═════ Extracted information ═════

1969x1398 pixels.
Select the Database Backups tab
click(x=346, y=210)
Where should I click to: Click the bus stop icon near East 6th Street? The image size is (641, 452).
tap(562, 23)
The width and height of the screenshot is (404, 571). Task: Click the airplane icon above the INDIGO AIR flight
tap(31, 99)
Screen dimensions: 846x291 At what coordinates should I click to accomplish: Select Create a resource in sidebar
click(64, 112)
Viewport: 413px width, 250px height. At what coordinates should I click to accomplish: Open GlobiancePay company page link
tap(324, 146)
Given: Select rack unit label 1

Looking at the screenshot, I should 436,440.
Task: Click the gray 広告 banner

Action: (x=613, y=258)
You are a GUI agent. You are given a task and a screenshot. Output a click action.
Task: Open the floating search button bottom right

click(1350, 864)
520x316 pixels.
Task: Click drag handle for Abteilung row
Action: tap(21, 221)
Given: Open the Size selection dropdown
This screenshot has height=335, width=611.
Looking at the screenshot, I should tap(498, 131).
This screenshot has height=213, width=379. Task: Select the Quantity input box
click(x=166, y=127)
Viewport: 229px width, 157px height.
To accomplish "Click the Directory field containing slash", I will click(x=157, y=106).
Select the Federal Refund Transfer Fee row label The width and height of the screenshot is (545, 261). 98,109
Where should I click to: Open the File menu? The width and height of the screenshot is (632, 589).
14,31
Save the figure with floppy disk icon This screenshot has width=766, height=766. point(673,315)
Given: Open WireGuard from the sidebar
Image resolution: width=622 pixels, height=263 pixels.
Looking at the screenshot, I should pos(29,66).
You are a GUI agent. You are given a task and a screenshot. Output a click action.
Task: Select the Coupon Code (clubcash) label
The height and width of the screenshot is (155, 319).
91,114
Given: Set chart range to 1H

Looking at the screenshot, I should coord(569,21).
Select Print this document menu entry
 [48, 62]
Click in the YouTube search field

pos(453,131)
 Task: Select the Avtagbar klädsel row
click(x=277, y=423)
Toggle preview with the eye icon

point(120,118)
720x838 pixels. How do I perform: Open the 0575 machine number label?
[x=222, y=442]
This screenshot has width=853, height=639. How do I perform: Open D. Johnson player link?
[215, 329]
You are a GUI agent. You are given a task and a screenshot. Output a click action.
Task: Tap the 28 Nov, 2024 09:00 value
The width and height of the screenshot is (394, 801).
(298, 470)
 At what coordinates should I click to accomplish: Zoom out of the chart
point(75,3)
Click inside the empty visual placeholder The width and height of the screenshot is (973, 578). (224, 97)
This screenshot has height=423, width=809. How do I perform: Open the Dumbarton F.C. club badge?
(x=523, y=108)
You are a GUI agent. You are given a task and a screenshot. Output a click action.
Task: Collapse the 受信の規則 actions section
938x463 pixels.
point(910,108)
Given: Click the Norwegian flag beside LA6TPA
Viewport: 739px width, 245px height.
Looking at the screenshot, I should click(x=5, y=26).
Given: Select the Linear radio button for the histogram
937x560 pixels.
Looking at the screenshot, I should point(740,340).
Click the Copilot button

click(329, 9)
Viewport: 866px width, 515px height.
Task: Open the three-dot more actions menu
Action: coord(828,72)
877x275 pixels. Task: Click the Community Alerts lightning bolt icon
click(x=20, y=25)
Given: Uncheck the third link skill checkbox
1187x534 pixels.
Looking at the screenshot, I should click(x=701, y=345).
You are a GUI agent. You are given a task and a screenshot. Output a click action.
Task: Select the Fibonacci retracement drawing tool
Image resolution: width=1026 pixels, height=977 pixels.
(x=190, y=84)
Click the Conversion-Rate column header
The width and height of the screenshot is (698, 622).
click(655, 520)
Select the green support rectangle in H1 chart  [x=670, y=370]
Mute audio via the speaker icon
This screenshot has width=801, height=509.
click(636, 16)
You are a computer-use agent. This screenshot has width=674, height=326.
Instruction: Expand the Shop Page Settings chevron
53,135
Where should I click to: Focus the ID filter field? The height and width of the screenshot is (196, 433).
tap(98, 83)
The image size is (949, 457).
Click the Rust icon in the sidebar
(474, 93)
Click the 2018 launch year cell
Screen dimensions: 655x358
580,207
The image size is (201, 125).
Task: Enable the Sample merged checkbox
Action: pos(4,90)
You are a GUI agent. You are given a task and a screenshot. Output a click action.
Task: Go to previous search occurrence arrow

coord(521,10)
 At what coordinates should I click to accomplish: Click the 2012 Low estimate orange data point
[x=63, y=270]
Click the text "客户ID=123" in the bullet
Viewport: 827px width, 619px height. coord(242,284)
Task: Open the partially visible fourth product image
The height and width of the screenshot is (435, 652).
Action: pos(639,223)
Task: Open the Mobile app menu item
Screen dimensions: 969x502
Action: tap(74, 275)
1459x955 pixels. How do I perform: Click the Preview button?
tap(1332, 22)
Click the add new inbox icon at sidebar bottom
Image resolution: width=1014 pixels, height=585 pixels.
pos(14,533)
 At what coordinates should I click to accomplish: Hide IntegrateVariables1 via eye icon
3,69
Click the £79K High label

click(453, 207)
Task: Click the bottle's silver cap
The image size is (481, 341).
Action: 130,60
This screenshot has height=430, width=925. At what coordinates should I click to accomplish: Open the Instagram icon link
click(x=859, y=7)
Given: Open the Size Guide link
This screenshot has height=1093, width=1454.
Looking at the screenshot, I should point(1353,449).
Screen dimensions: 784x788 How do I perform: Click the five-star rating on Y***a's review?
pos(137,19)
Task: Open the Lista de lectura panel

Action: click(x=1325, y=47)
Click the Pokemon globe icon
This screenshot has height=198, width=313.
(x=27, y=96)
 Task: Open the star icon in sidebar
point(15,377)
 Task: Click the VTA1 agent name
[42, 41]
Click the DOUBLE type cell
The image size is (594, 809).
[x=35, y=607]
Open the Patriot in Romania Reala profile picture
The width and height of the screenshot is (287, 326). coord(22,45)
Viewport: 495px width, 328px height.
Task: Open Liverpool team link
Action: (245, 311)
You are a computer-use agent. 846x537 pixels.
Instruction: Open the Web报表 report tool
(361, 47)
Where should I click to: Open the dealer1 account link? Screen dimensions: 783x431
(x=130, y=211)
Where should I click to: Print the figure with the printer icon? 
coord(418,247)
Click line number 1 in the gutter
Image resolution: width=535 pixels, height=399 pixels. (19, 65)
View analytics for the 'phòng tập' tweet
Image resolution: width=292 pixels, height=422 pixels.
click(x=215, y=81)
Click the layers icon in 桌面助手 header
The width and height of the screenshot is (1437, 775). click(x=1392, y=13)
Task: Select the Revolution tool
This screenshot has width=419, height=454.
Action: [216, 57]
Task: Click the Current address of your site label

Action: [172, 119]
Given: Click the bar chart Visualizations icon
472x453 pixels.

═════

## Assignment:
Each line from the one that includes "Task: Select the Revolution tool" down to the close of the records above is to be given again exactly, and no other line is to appear.

## Response to the exercise:
Task: Select the Revolution tool
This screenshot has width=419, height=454.
Action: [216, 57]
Task: Click the Current address of your site label

Action: [172, 119]
Given: Click the bar chart Visualizations icon
472x453 pixels.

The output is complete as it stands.